Syria's Eastern Ghouta: five deadly days of bombing

AFP - Syria's army launched a new deadly aerial campaign on Damascus's rebel-held Eastern Ghouta region on February 18, with daily bombardments since then turning it into "hell on Earth".

The enclave, controlled by Islamists and besieged by government forces for five years, was already subjected to a ferocious five-day air assault this month that left around 250 civilians dead and hundreds wounded.

The new round of strikes by the regime of President Bashar al-Assad has killed more than 360 civilians and wounded 1,700 others since Sunday.

Here is a day-by-day breakdown:

- Rockets and intense raids -

On February 18 government forces fire more than 260 rockets and the air force carries out intense raids on several areas in Eastern Ghouta.

The army reinforces its positions in what seems to be preparation for a ground offensive, the Syrian Observatory For Human Rights observer group says.

- Death and desolation -

On February 19 Syrian regime forces again pound Eastern Ghouta, killing 127 civilians in the highest death toll over a single day in the rebel enclave since 2013.

The UN's regional humanitarian coordinator for Syria, Panos Moumtzis, says the targeting of civilians "must stop now."

"The humanitarian situation of civilians in East Ghouta is spiralling out of control," he says. "It is imperative to end this senseless human suffering now."

- 'No words will do justice' -

On February 20 Russian air strikes target Eastern Ghouta for the first time in three months, reportedly hitting the key regional Arbin hospital and putting it out of service.

Six other hospitals are also hit in the bombardments over a 48-hour period, putting three out of service, according to the United Nations.

The hundreds of injured flock to makeshift hospitals where the beds run short and patients are treated on the floor.

French Foreign Minister Jean-Yves Le Drian worries about a "humanitarian cataclysm" and the US State Department condemns "siege and starve tactics".

The UN's children's fund UNICEF also weighs in: "No words will do justice to the children killed, their mothers, their fathers and their loved ones."

- 'Hell on Earth' -

On February 21 the raids target several areas, namely Hammuriyeh and Kafr Batna. Planes also drop barrel bombs -- crude, improvised munitions that usually cause indiscriminate damage and are condemned by the UN.

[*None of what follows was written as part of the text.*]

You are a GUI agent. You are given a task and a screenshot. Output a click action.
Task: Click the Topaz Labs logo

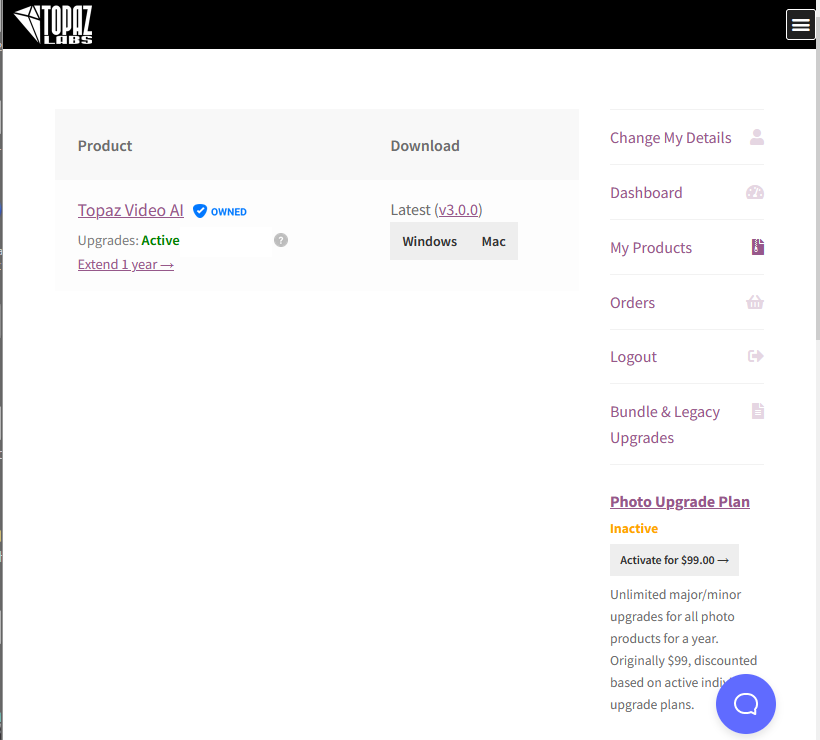(x=54, y=24)

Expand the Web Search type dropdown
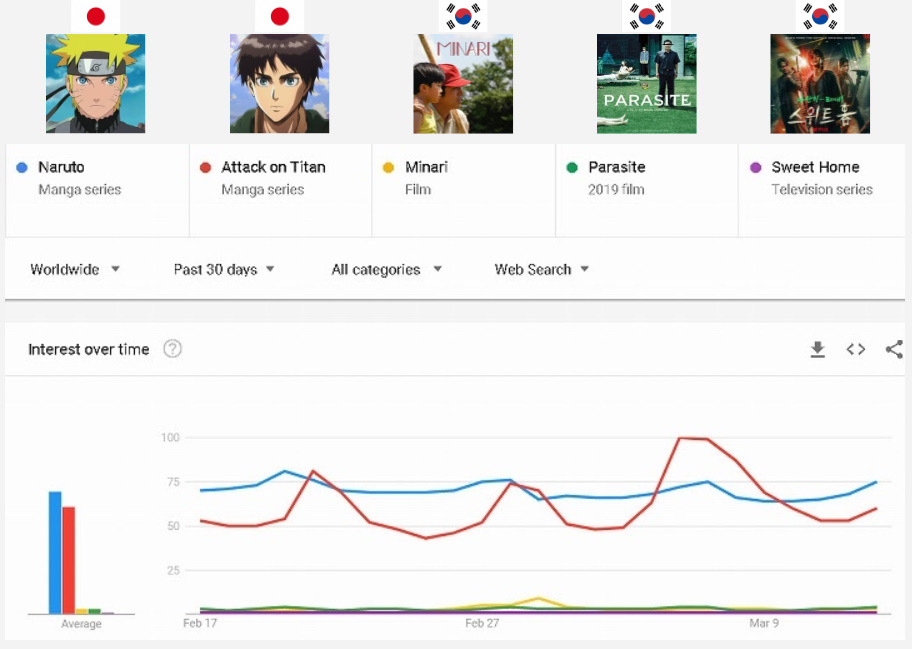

Several residential buildings are destroyed, according to an AFP correspondent in Hammuriyeh. Civilians dig trenches under their homes to shelter themselves.

The International Committee of the Red Cross asks for access.

"The fighting appears likely to cause much more suffering in the days and weeks ahead, and our teams need to be allowed to enter Eastern Ghouta to aid the wounded," it says.

UN Secretary General Antonio Guterres calls for an immediate halt in the fighting and says the region has become "hell on Earth."

The Kremlin denies any involvement in the air strikes.

French President Emmanuel Macron calls for a truce and accuses the regime of using the fight against terrorism as a "pretext" to attack civilians.

On February 22, with the siege entering its fifth day, the chaos deepens as the Syrian regime rains rockets and bombs on the enclave, killing at least 19 people.

German Chancellor Angela Merkel calls for an end to the "massacre" and slams the regime for targeting "its own people."

"The killing of children, the destruction of hospitals -- all that amounts to a massacre that must be condemned and which must be countered with a clear no," she says.